Tag: small gods

Psst, Consumer, Wanna Buy Your AlieNation?

 

Like many Americans right of center, the ads I see online feature plenty of vaguely patriotic products. Some of the stuff’s campaign gear. Some of it’s randomly tacti-cool. (Already got a tactical pen? Have you tried our tactical toothbrush yet? Got the toothbrush already, have you? What about a tactical toothpick?) Perhaps because my browsing habits are eclectic, the ads “targeting” me are eclectic, too. According to my ads, I’m a Trump-voting, militantly pro-life charismatic sedevacantist Catholic wiccan secular humanist who’s also militantly pro-choice and pining for the deceased Ruth Bader Ginsberg. I’m deaf, too. Because of earwax. But at least I’m not alone in that: judging by consumer ad complaints, the main symptom of Covid-19 is massive earwax buildup.

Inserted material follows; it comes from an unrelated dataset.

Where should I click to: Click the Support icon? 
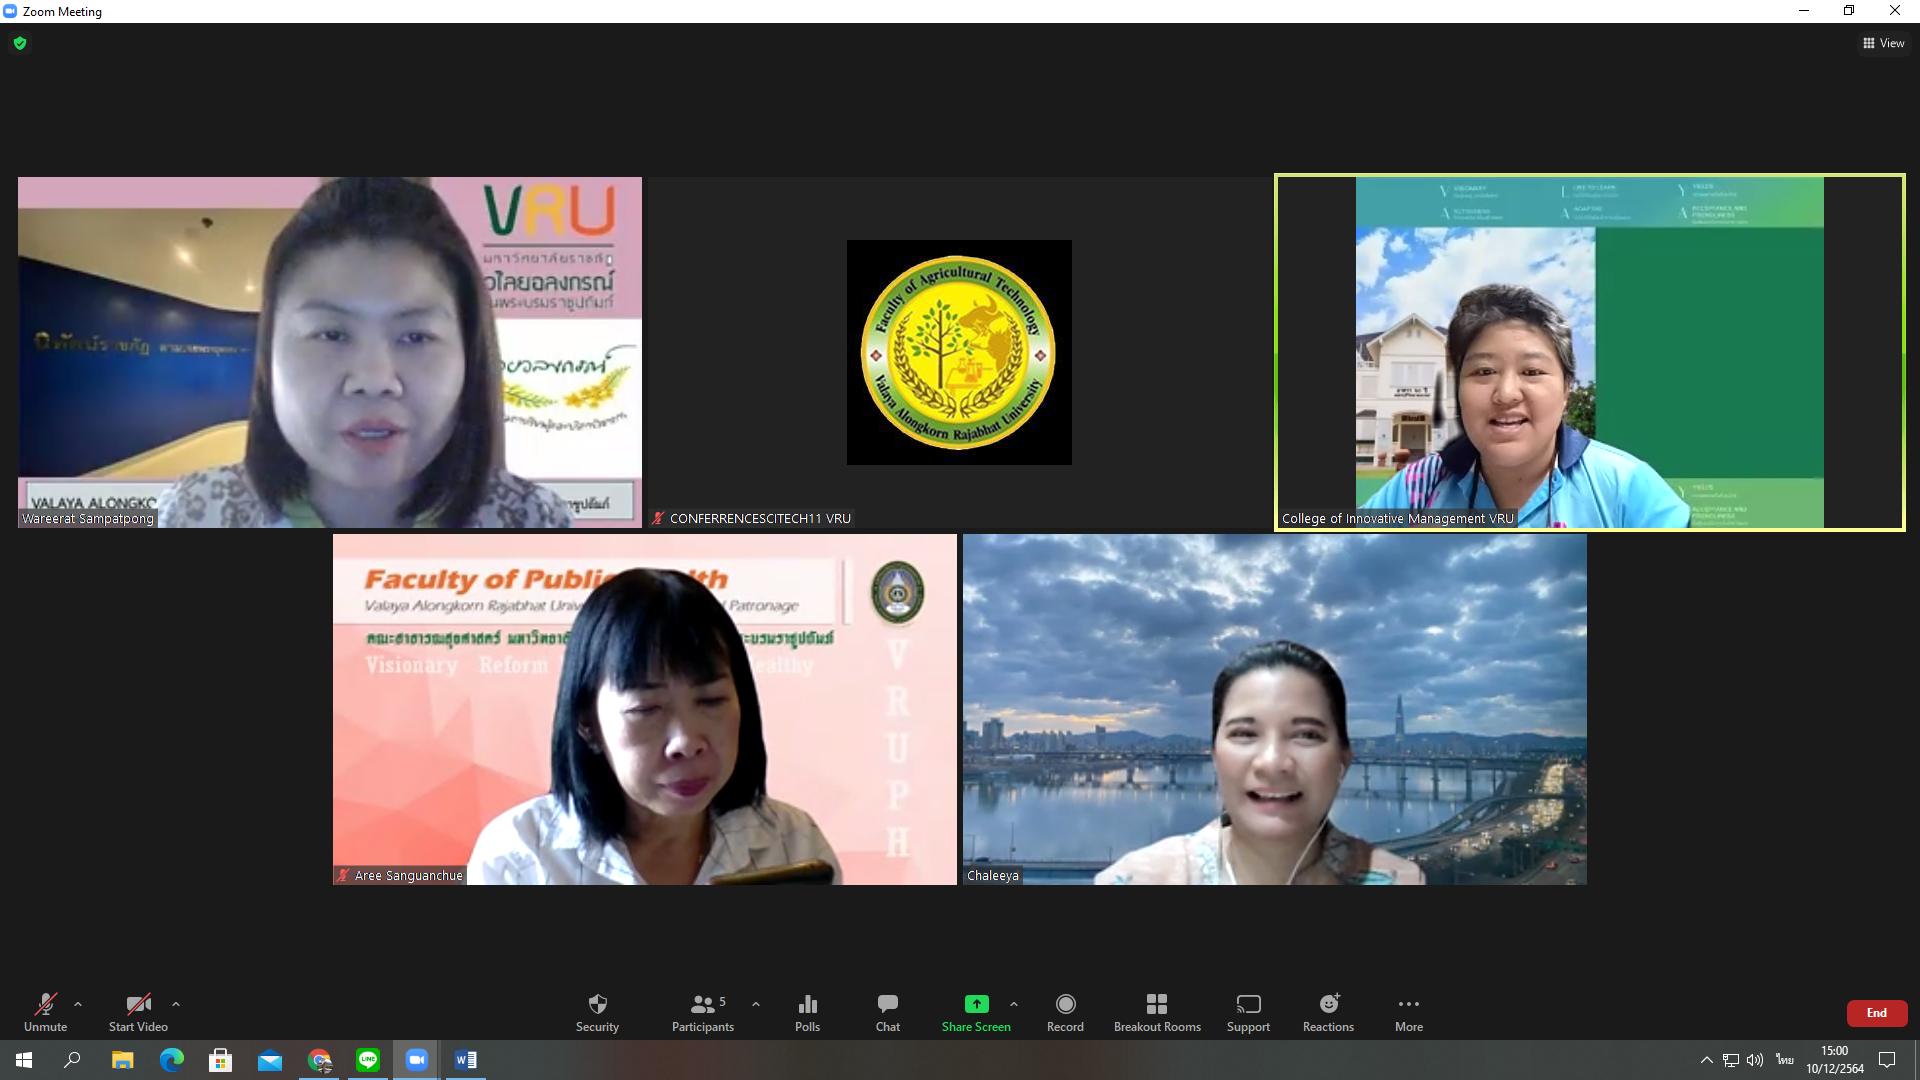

People who say they know about these things say that Covid’s virtual earwax buildup is a symptom of declining click-throughs on online ads. The more time we spend online without clicking through on ads, the more “bottom feeder” ads we see. Maybe I am who I am to online marketers because I don’t click through. Therefore I must “want”, in no particular order, Osteen Cubes, <insert name of Biblical woman here> Anointings, conversational Medieval Latin kits, “homeopathic” essential-oil blends consecrated to Jesus or my choice of goddess. Little lapel pins featuring lab flasks bubbling vacuities like “Science is real!” or light-splitting prisms spelling out “I’m gay for science!” in rainbow writing.

Rapid-fire lapel pin advertising directed my way, whether from right or left, never hits its target, since even if I saw a pin I liked, I wouldn’t buy it. If I saw an ad for a lapel pin featuring the smexxxiest anthropomorphized doped garnet laser — adorned with real synthetic garnet chips reading “She blinded me with science!” — well, I’d chuckle. But I wouldn’t click.

How Gods Are Made

 

The late, great Terry Pratchett is one of my favorite authors. In his fantasy universe known as the Discworld (so named because the world is a disc resting on the backs of four giant elephants standing on a turtle swimming through space) he explored nearly every facet of humanity: war, peace, family, crime, politics, time travel, magic, and even religion. A concept running through a number of his books is the notion that believing in something causes it to exist and grow strong.

In Small Gods, a satire on the Reformation, he describes the origin of the gods thus: just as the physical universe was formed of the collation of dust from the origin of the universe, there was a great cloud of gods spread evenly over the universe. As humans believed in a god, it became stronger and better able to answer prayers. Moreover, the gods took on the characteristics of the humans who believed in it — a god of shepherds had a different personality than a god of goatherds, as their followers had different views of how one controls livestock — and the god took its physical characteristics from the sculptures and icons of the followers. e.g. Patina, the goddess of wisdom, was supposed to be associated with an owl; because her most famous sculptor was terrible at sculpting birds, she now has a penguin.